## TEXT
+++

Animal Collective – Feels

I think Animal Collective are the making some of the most interesting, challenging and brilliant music around at the moment

I think Animal Collective are the making some of the most interesting, challenging and brilliant music around at the moment

 

 

A few months ago I urged you to listen to Animal Collective. Reviewing their first two albums (available together for the price of a single CD) I tried to convey just how special this band is. Their new album means that it is past time for urging. It is undoubtedly their best to date and if you are ignorant of their charms buy it now. If there is a better pop album this year – and I use the word pop in its loosest sense of the world – then I’d love to hear it. I really would, because Feels sounds like a band that has managed to merge their completely individual sound world with a set of structured songs. That they’ve managed to do so without losing any spontaneity is (perhaps paradoxically) testimony to their growing maturity.

+++

## EXCERPTED RECORDS
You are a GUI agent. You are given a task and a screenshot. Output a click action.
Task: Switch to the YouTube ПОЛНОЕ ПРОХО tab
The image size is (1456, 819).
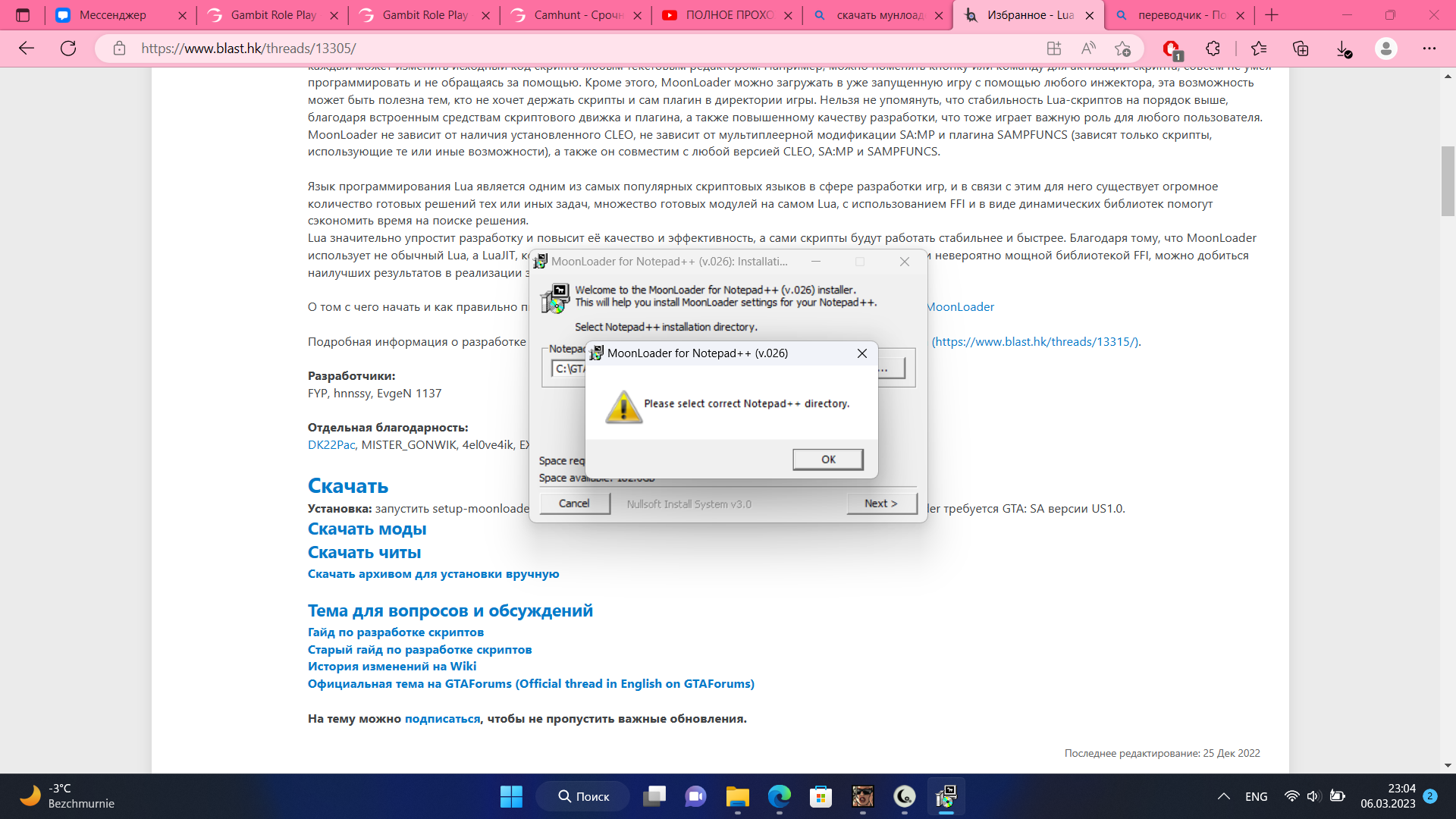[728, 15]
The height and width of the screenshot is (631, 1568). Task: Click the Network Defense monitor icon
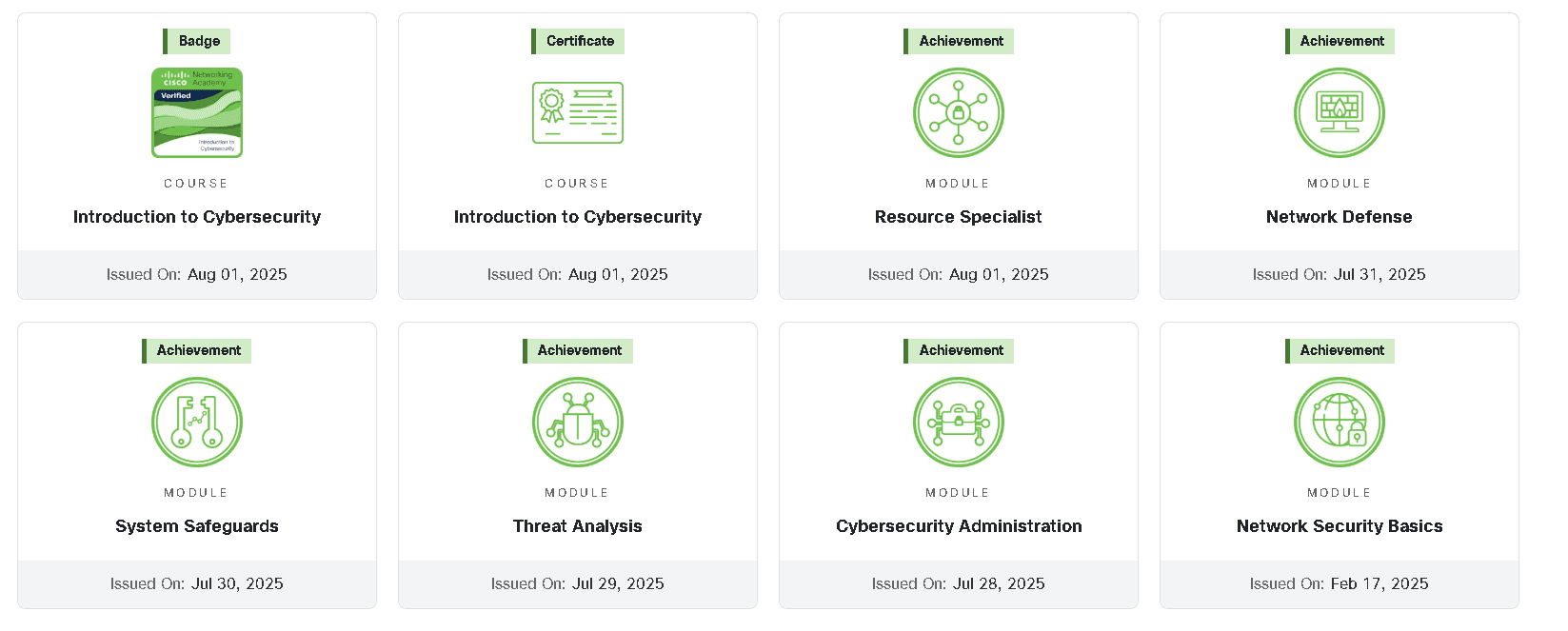point(1339,112)
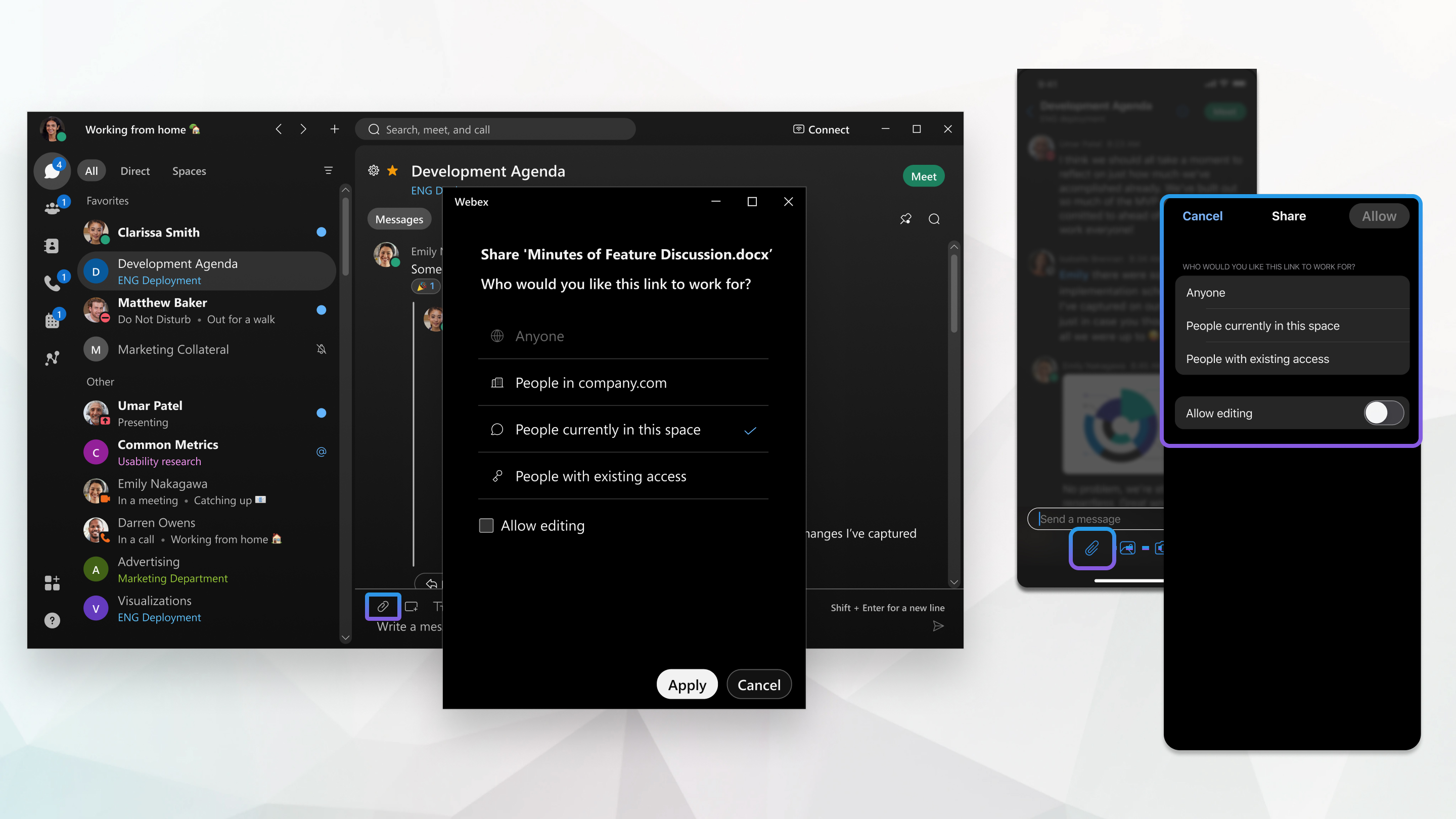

+++

## STATED PROBLEM
Translate this sentence from the review of Feels into Spanish: "Their new album means that it is past time for urging." These rows were drawn from a separate source.

## FINISHED EXERCISE
Su nuevo álbum significa que ya ha pasado el momento de insistir.